PASSAGE PROVIDED START
To most Indians, the story of the struggle for Independence ended on August 15, 1947. In fact, the struggle began on that day.
The idea of an open and free society was unknown in most parts of India and to several generations of Indians. Many of them lived their whole lives under a king or a satrap. Many lived their whole lives in fear of God and godmen. Many accepted the societal rules and restrictions as if they were scripture. As a result, we have inherited layer upon layer of dogma, myth, superstition, prejudice and discrimination. Many of us believe, wrongly, that this is our ‘culture’, and believe, wrongly, that we should be proud of our ‘culture’. Dissent has to struggle to find a place in this culture. It is not a culture of tolerance, as we sometimes rationalise, but a culture of intolerance.
In such an infertile soil, it is hardly to be expected that liberalism will take roots.
John Stuart Mill, in his book On Liberty, proposed a simple principle of liberalism. He wrote, “the sole end for which mankind are warranted, individually or collectively, in interfering with the liberty of action of any of their number is self-protection. That the only purpose for which power can be rightfully exercised over any member of a civilised community, against his will, is to prevent harm to others.”
Our sense of liberty is the exact opposite. We exercise power over another member of society, against his will, because, as Mill cautioned, we think that it is for “his own good, …because it will be better for him to do so, because it will make him happier, because, in the opinion of others, to do so would be wise or even right”.
Intolerance on the rise
The rising tide of illiberalism and intolerance is frightening. Look at what is happening around us: ban the book (Wendy Doniger), ban the documentary (India’s Daughter), ban beef (in Maharashtra). Attack the writer (Puliyur Murugesan), lynch the rape accused (in Nagaland), kill the rationalist (Govind Pansare). Return to your forefather’s religion (ghar wapsi), vandalise the church (in Delhi), add the Gita to the syllabus (in Haryana).
The common thread that runs through most of these eruptions is a reactionary ideology, Hindutva. I fear that illiberalism and intolerance are on the rise because the zealots believe that the State is on their side and they can silence the voice of the liberal or the dissenter. They also believe that if they gather sufficient numbers, they will be the ‘State’ and their word will be the ‘law’.
PASSAGE PROVIDED END
DATA SECTION START
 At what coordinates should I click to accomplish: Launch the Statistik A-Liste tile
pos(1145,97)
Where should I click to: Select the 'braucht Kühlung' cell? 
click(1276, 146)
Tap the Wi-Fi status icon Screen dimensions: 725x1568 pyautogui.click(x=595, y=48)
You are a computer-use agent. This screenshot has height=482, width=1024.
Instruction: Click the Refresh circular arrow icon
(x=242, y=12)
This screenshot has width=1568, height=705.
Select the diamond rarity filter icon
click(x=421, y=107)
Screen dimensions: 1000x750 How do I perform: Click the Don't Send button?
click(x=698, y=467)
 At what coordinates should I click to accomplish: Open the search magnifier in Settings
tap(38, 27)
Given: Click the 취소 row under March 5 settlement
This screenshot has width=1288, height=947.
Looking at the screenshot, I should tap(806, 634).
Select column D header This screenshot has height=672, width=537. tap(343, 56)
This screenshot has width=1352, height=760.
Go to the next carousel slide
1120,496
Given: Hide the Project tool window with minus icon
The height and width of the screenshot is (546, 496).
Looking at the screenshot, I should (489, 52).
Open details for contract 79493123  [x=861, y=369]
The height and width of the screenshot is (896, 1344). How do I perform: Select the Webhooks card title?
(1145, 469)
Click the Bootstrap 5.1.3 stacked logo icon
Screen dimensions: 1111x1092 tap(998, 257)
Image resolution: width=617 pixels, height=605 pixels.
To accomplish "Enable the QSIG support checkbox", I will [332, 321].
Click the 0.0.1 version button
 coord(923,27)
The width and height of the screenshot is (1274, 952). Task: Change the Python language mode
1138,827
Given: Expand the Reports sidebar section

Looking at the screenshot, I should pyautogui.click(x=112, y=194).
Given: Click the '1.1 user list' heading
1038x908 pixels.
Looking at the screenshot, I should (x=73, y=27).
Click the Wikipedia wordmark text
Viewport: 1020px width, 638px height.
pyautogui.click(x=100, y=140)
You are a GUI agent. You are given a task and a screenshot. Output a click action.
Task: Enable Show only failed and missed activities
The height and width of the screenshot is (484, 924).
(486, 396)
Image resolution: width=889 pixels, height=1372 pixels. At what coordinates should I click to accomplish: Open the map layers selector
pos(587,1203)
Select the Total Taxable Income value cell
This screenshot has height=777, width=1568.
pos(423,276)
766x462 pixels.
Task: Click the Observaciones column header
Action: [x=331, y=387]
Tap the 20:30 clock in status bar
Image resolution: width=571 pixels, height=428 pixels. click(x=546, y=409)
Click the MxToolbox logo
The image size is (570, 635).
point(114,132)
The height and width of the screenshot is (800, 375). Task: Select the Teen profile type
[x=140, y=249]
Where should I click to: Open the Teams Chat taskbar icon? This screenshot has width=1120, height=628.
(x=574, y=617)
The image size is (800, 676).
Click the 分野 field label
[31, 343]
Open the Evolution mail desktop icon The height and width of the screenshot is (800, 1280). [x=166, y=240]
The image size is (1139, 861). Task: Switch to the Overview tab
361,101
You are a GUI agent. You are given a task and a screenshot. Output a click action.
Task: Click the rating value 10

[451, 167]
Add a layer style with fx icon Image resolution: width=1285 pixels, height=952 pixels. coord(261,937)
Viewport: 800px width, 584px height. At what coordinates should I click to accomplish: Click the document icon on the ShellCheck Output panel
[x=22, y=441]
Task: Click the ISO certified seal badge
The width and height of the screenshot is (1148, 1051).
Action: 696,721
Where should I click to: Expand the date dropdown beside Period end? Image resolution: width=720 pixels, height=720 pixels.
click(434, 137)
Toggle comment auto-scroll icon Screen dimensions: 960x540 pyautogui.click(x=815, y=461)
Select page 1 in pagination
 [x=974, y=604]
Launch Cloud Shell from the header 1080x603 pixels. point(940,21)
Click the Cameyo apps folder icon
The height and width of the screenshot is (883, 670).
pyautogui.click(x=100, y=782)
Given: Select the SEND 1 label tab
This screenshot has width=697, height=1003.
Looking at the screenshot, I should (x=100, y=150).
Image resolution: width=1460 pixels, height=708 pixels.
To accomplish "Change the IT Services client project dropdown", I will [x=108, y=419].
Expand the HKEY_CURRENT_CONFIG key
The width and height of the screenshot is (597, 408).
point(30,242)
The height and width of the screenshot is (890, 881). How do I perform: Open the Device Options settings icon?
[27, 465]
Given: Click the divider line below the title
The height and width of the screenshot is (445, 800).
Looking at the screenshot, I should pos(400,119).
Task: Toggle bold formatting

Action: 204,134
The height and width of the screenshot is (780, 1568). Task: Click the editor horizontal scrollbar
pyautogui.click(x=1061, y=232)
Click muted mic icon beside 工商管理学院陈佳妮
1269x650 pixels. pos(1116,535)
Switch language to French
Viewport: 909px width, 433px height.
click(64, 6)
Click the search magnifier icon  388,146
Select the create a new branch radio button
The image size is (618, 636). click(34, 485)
DATA SECTION END
DIRECTIONS FOR THIS TASK:
Please answer these from the passage on liberty and intolerance in India:
1. On what date does the passage say the struggle actually began?
2. Which book by John Stuart Mill does it cite?
3. Which documentary does it list as banned?

SOLUTION BELOW:
1. August 15, 1947
2. On Liberty
3. India's Daughter